What is next on the agenda? 'Glyndebourne, this summer. I'm in Billy Budd and then I'm singing Nick Shadow in The Rake's Progress. With rehearsals, I'll be at Glyndebourne for five months in all – and I live five miles down the road. I can cycle to work every day!' It is plainly a prospect that appeals enormously, and Rose has experience of Glyndebourne already – in 2006 he sang Bottom in the legendary Peter Hall production of A Midsummer Night's Dream and drew many plaudits. Roger Parker wrote in Opera magazine: 'The mechanicals also made a convincing troupe, magnificently led as they were by Matthew Rose's Bottom: Rose is, on the basis of this showing, a young singer whose apprenticeship is now emphatically over'. Rose has been in Billy Budd before too, in a concert performance in 2008 at the Barbican under Daniel Harding. But the rehearsals for, and assembling of Glyndebourne's first ever production of this opera are clearly prospects of keen anticipation. 'Working on that opera, with that cast, at Glyndebourne, and a local pub to go to at the end of a day – it can't get much better than that, can it?” Well I for one cannot wait to see the production that emerges.

Rose has enjoyed an experience analogue to his time at Glyndebourne in a different part of the country – at the Britten Pears School in Snape. 'The whole atmosphere there, in that countryside, is magical – I spent ten days immersed in music-making, thinking of nothing else, learning how to sing Handel and Strauss with Anne Murray, being mentored by Thomas Allen. I worked on a production of Curlew River that we then took to Japan. It was a fantastic opportunity'. And his zest for the opportunities he has had so far, for the people he has met along the way, for the established star singers who have gone out of their way to help him, is infectious and refreshing. The impression Rose leaves with me is of someone who is, as the French say, bien dans sa peau. Audiences at Glyndebourne this summer will see how this translates into operatic achievement – especially with Nick Shadow.

What music does Rose listen to for relaxation at the end of the day – solo piano, string quartets, organ? 'To be honest, I don't really listen to music to relax at all.
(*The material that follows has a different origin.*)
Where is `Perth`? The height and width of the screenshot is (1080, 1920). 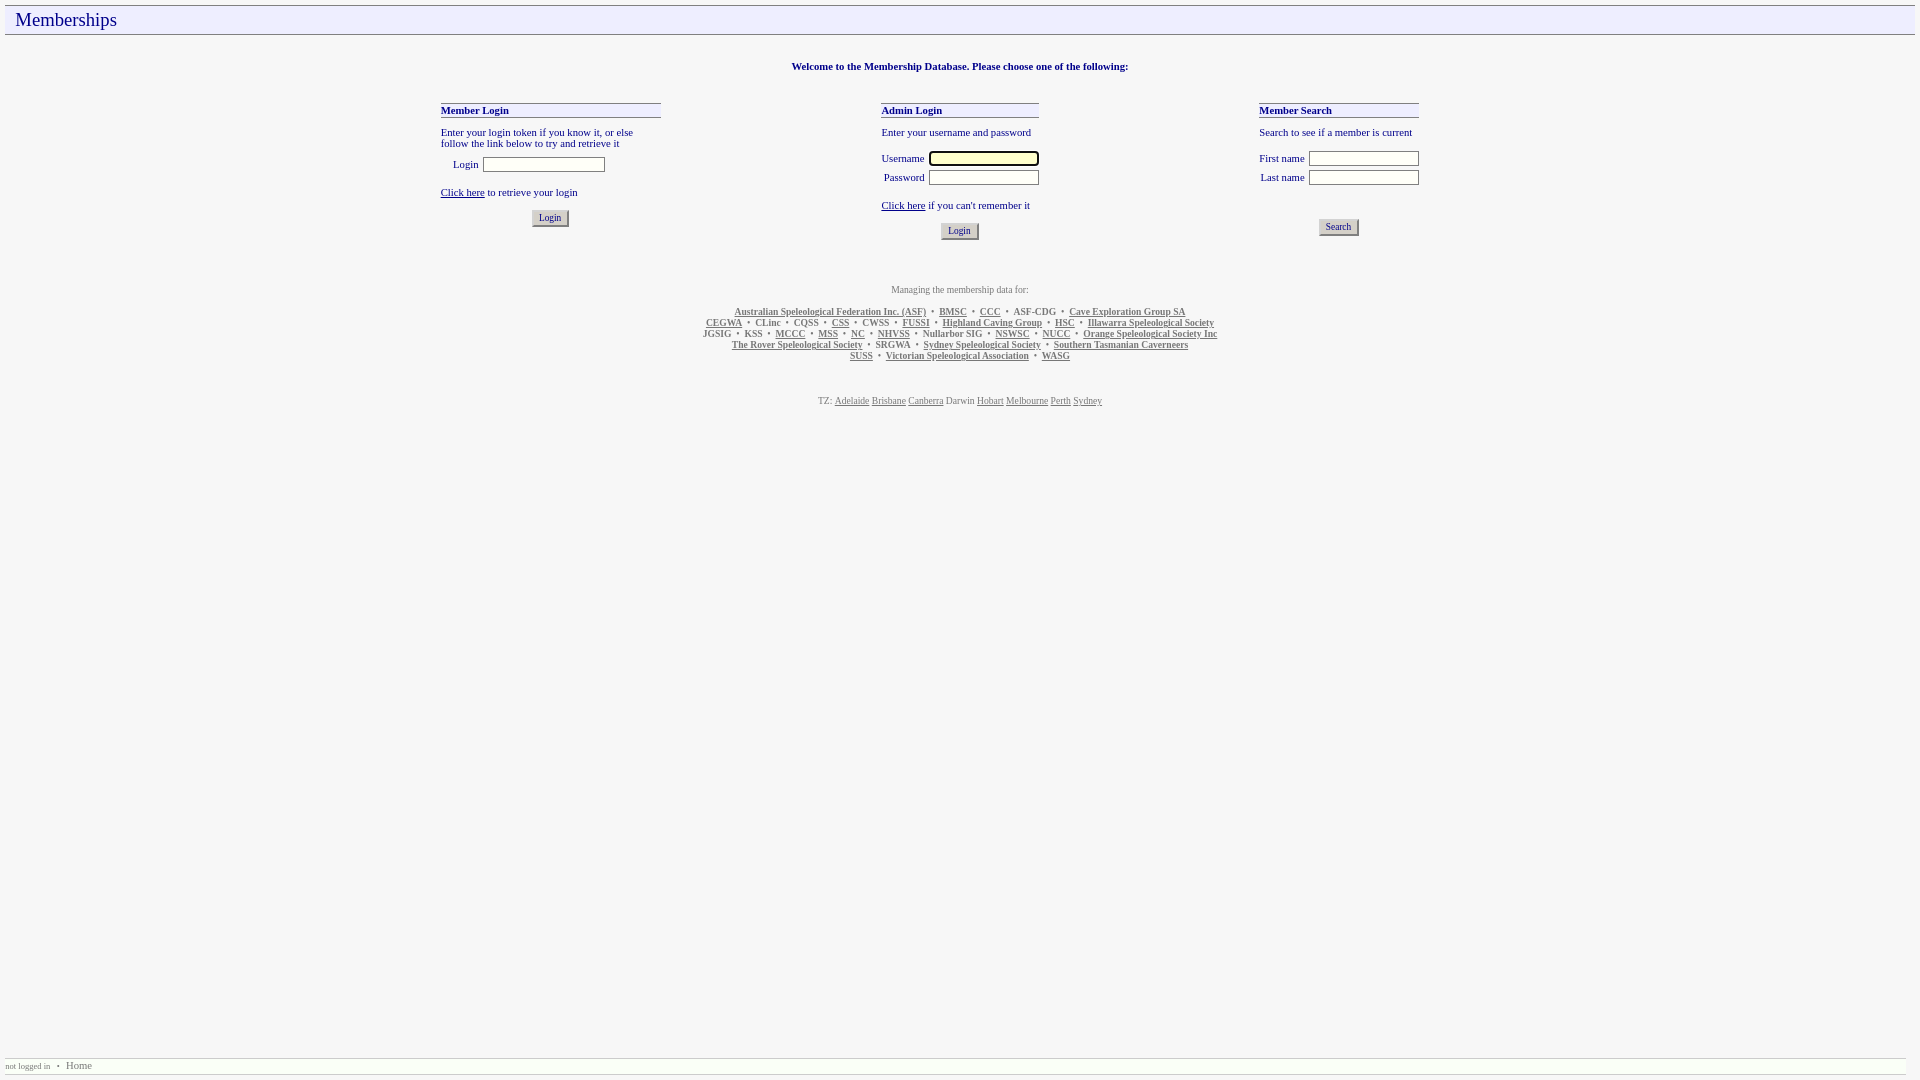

The place I like to relax is on the golf course'. I press him on how good a player he is and, a little reluctantly, Rose admits to having had – 'a while back now' – a handicap of 2. That sounds like a golfer to me. And he has played the odd round, on a well-known home counties course, with the singer whom he regards as 'his idol' – Bryn Terfel. It’s a nice thought, and image, with which to end our interview.